Comme l'a expliqué Mixon, Hadwiger-Nelson "implique la géométrie plane, l'état de l'art peut être facilement reproduit, et toute amélioration possible de la borne inférieure pourrait être obtenue par un dessin explicite dans le plan (un peu comme la façon dont le fuseau de Moser a produit la borne inférieure de 4). Ces conditions rappellent le problème des pavages pentagonaux du plan, dans lequel la mathématicienne amateur Marjorie Rice a découvert quatre nouveaux pentagones en pavage dans les années [19]70. »
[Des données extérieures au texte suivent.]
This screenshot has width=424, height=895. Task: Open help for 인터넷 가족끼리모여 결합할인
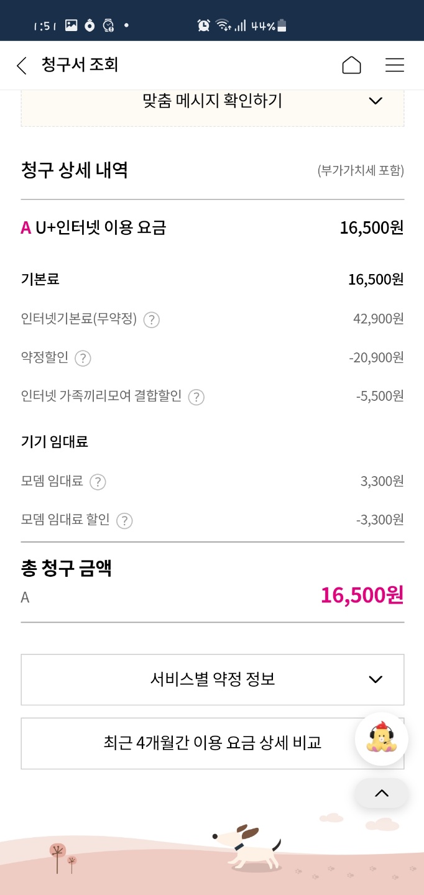tap(196, 397)
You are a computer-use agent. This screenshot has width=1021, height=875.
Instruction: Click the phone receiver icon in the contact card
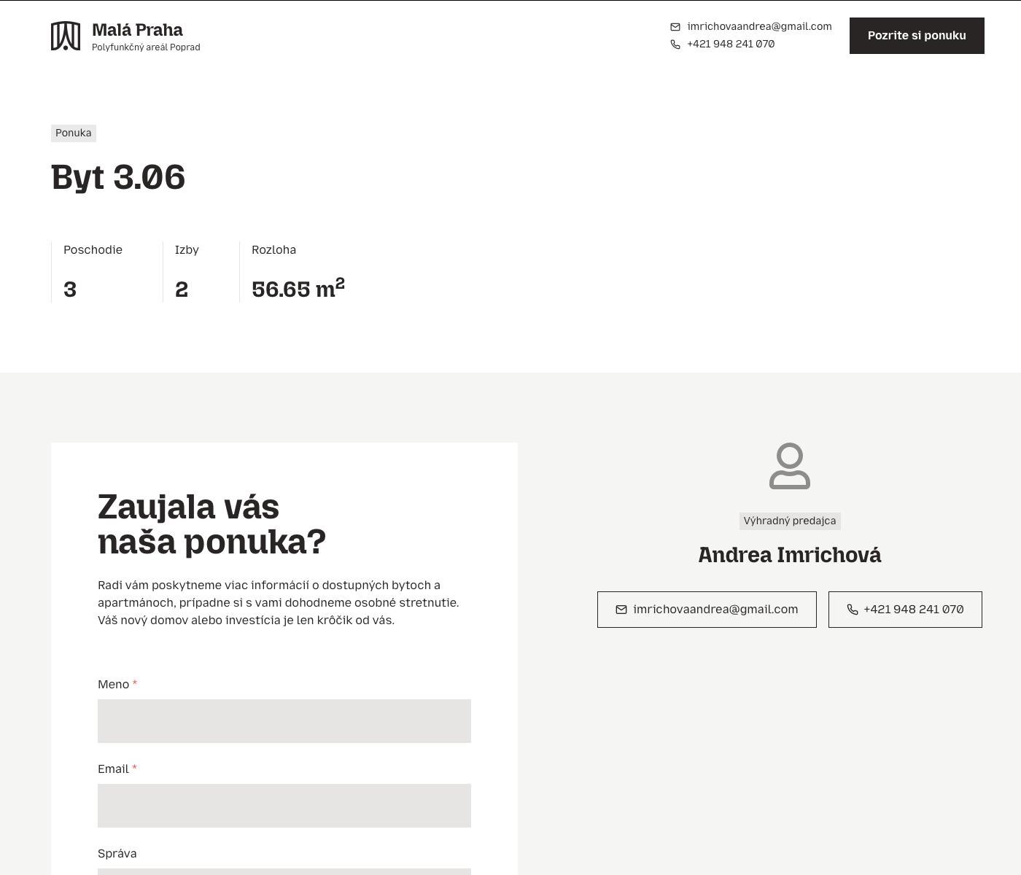[x=852, y=610]
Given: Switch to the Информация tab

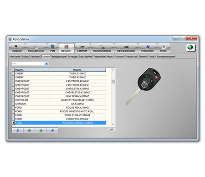Looking at the screenshot, I should (59, 57).
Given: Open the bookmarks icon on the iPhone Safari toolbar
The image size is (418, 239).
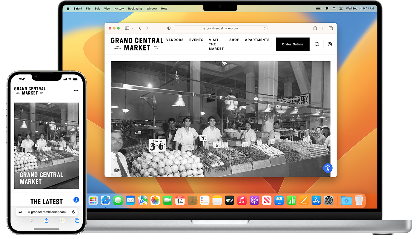Looking at the screenshot, I should (62, 220).
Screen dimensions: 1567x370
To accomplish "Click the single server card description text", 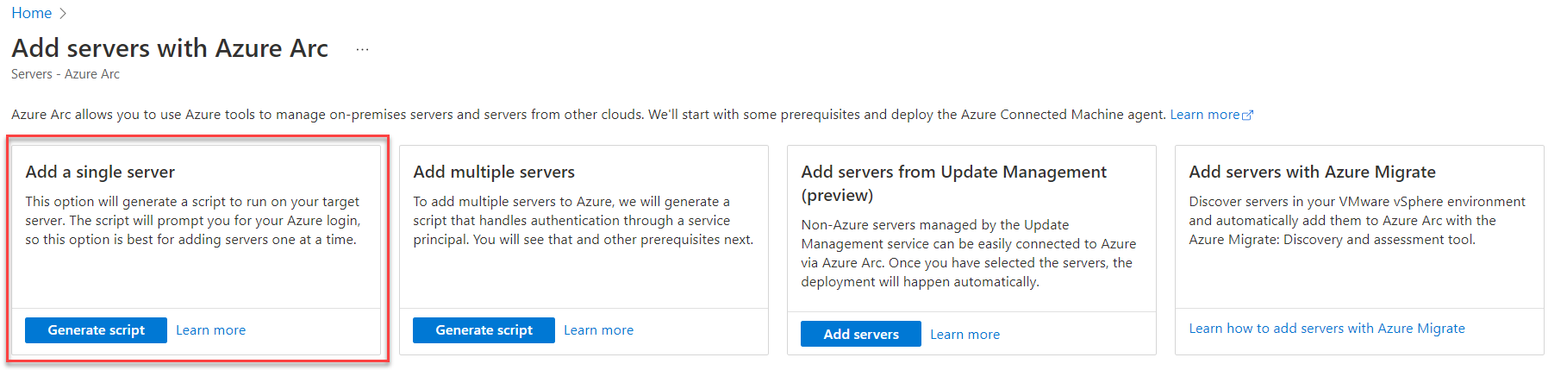I will tap(192, 221).
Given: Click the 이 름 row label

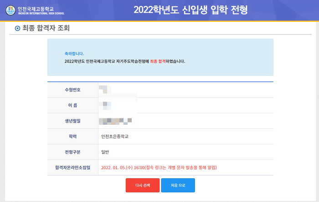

"La principale distinction avec le problème Hadwiger-Nelson est qu'il est extrêmement difficile de vérifier que votre dessin dans le plan produit une nouvelle borne inférieure, " a écrit Mixon. " Pour y remédier, de Gray s'est appuyé sur un système de calcul formel appelé Mathematica, ce qui est plutôt convivial (et apparemment convivial pour les amateurs). Compte tenu de la disponibilité moderne des ressources de calcul, il semble que les conditions étaient réunies pour que cette percée soit faite par un mathématicien amateur - encore une fois, avec le recul."
Bien que de Gray ait modestement proposé que sa première fois à résoudre un problème de mathématiques classique pourrait aussi être la dernière fois, sa percée pourrait bien inciter d'autres amateurs à découvrir les joies des maths. "Il est facile de devenir accro à essayer diverses solutions, " Le professeur de mathématiques de l'Université de Richmond, Della Dumbaugh, a expliqué dans un e-mail. " Avant longtemps, vous commencez à reconnaître des modèles, et, à l'heure, vous commencez à proposer une théorie pour étayer vos observations. C'est l'essence même d'être mathématicien."
Maintenant, C'est intéressantDans une récente interview de Leapsmag, de Gray a déclaré qu'il envisageait que les essais humains de thérapies pour lutter contre le vieillissement au niveau cellulaire pourraient commencer en 2021.